Its equally retarded because all Zuck did was make Facebook (from which he stole from people to rake in the profits himself), so breaking things in that space didn't really herald any major consequences other than shitty social media sites or failed sources of revenue. Not actual harm.
Now its applied from everything to submersibles to fucking lab grown meat to drugs to medical testing, shit I'm pretty sure he didn't fucking intend for that methodology to be used on. And its having disastrous consequences.
Venture capital isn't new, guys. And it works/has worked in many cases, for all stakeholders. Someone has an idea, builds a little thing, needs money and expertise to take to a functioning level, then more, then it hits ceiling growth and it's either up or out.
Agree it's short-circuited now, and often there is no pretense of these reaching "functioning business" level, but rather are often gobbled up by a larger firm too lazy to build their own, so they get a pre-built thing and competition elimination all in one move. And there is a ton of money going to mediocre buzzword-heavy companies providing much less actual value than they or pushy VCs think (
cough, honeycomb.io,
cough). But SV specifically has been roaring for nearly 30 years now.

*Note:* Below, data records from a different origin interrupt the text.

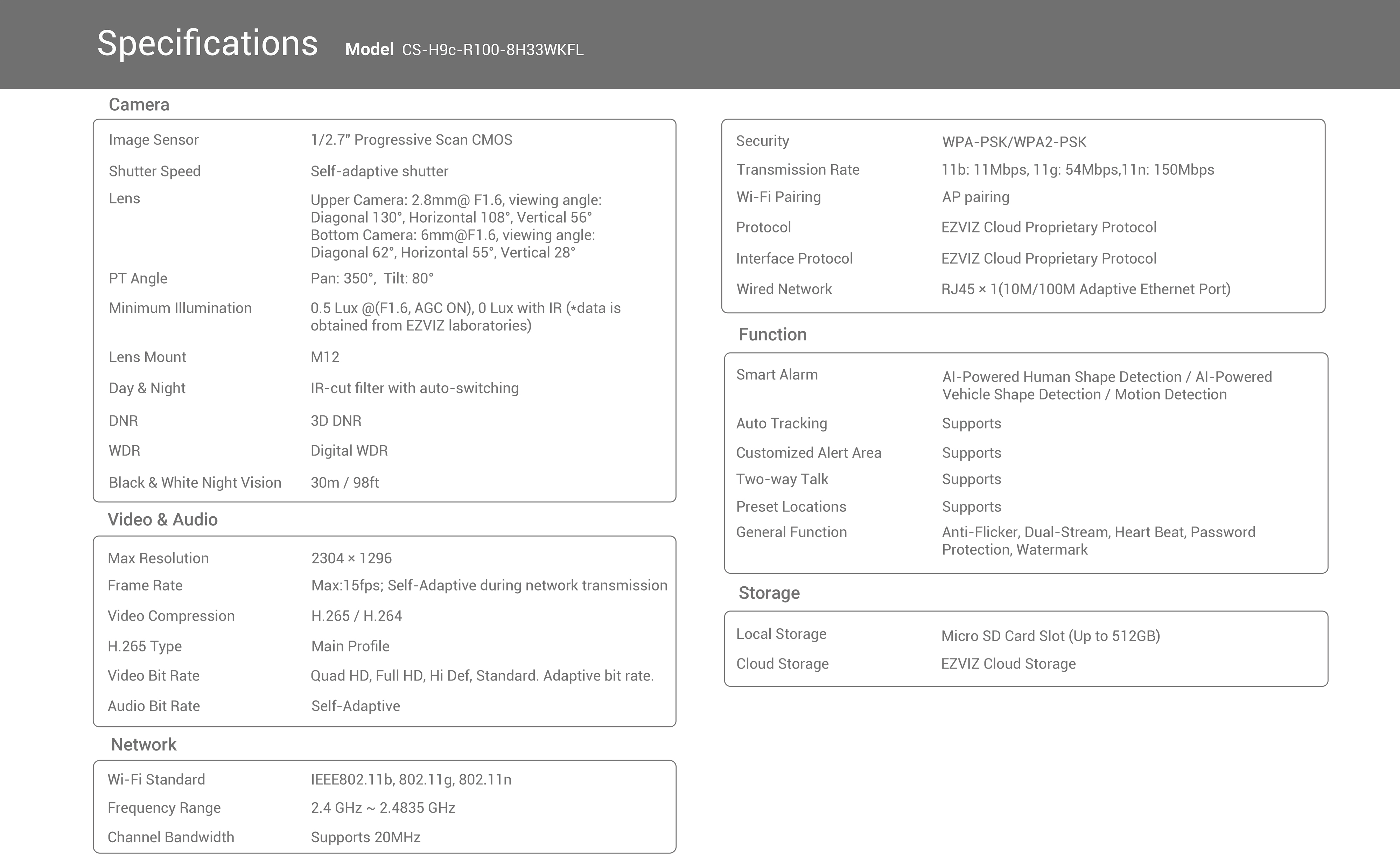The image size is (1400, 859).
Task: Click the Wired Network RJ45 value
Action: tap(1085, 289)
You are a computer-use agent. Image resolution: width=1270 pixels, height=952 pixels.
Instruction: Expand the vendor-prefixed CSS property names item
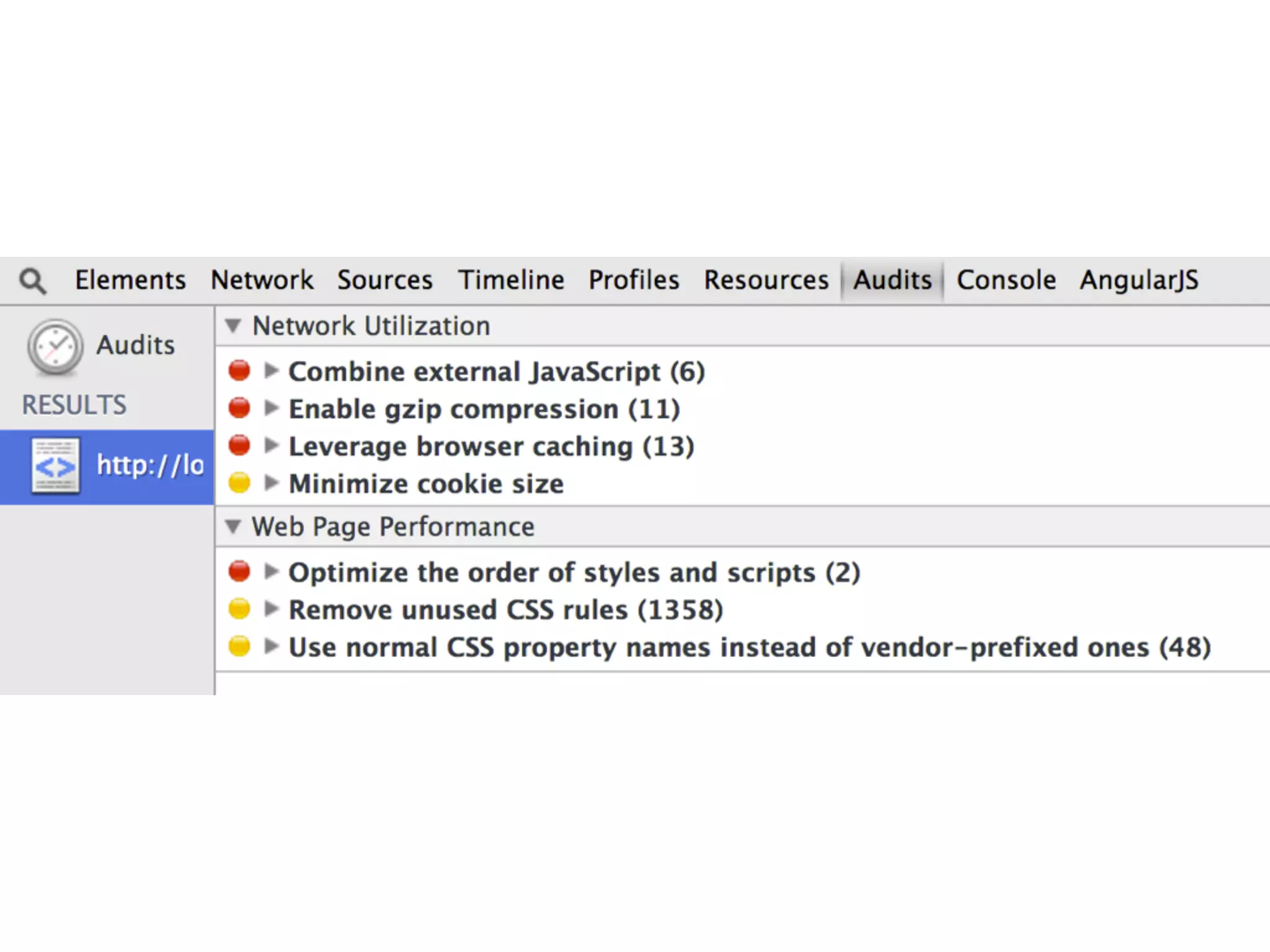(x=271, y=646)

That’s not how tort lawyers work. They sue you, they sue the previous owner, they sue the manufacturer, or more than one if they can, they sue whoever made the parts, they sue some dude you talked to in a bar, they sue your mom, etc.
Anyone can sue for anything. And product liability is lucrative for a reason. But just being sued doesn't mean losing a suit, though it is an expensive headache and maybe there's a settlement.
In this hypothetical case, though, there's really no "product manufacturer" in the sense of a car parts maker or ski binding fabricator. It's going to be harder to win a design defect or manufacture argument for a one-off experimental thing. (The fact it had been used commercially is a wrinkle but not necessarily fatal.). So if they had sold the company or the submersible, I'd say a good lawyer would have strongly advised a disclaimer of commercial fitness or fitness for any purpose and emphasized the experimental nature of the thing, all up and down the deal.
And after sale it's the new ownership that chooses whether to improve the design/manufacture and get certified or inspected, manages upkeep, determines testing/monitoring cadence, and decides whether to take civilians underwater in it, so none of that goes toward the seller.
Eta: only a fool would have bought this company, obviously.